Maar behalve deze toorn voor Israël die over hen gekomen is, spreekt de bijbel over de komende toorn in de dag van het oordeel. De Farizeeën en Sadduceeën meenden dat de toorn van God hen niet treffen zou. Zij behoorden toch tot het volk van God! Bovendien waren ze niet de eersten de besten. De hoeren, tollenaars en soldaten, die zich door Johannes lieten dopen , nu ja, die hadden bekering nodig, maar zij niet! Moesten zij zich laten dopen en hun zonden belijden…kom nou! Daarop doelt Johannes als hij zegt: “Wie heeft jullie een wenk gegeven ook de komende toorn te ontgaan ?”. Wij zouden misschien zeggen : “Wie heeft je dat wijsgemaakt, dat je zo het oordeel kunt ontgaan..”
Vrucht die aan bekering beantwoordt
En mochten ze tegenwerpen dat ze goed genoeg waren en geen bekering nodig hadden , dan heeft Johannes ze al de pas afgesneden met zijn volgende opmerking: brengt dan vrucht voort die aan bekering beantwoordt. Met andere woorden: laat dan maar aan je werken zien dat je al bekeerd bent of althans in de toestand die daardoor aangeduid wordt.
Tja, nu komt er even een pijnlijke zaak aan de orde. Dat woord van Johannes heeft nog niets aan kracht ingeboet. Hoe staat het dan met ons? Kan men aan ons leven zien dat we bekeerd zijn? Nog onlangs kwam ik tijdens kolportage-arbeid bij iemand aan de deur die van het Christelijk deel van het dorp zei: “Ik kan het er niet aan zien, dat het Christenen zijn. ‘s Zondags tweemaal naar de kerk.
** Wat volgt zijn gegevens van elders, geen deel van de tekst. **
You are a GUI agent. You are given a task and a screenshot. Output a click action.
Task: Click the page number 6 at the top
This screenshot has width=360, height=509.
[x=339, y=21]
En ‘s maandags proberen ze al weer hoe ze je bed….kunnen”. Nu zijn mensen die zulke opmerkingen maken in de regel zelf ook niet brandschoon. Maar een kern van waarheid schuilt toch vaak wel in deze opmerking. Mooie woorden, uiterlijke godsdienstige schijn, wat baat het. Waar het op aankomt is dat we door ons leven laten zien dat we werkelijk ons tot God bekeerd hebben en de Heer Jezus volgen in de praktijk van het leven. Daarbij hebben we echter te bedenken dat er geen leven ‘voor de Heer” mogelijk is als we niet eerst door geloof in Christus leven “door de Heer” ontvangen hebben.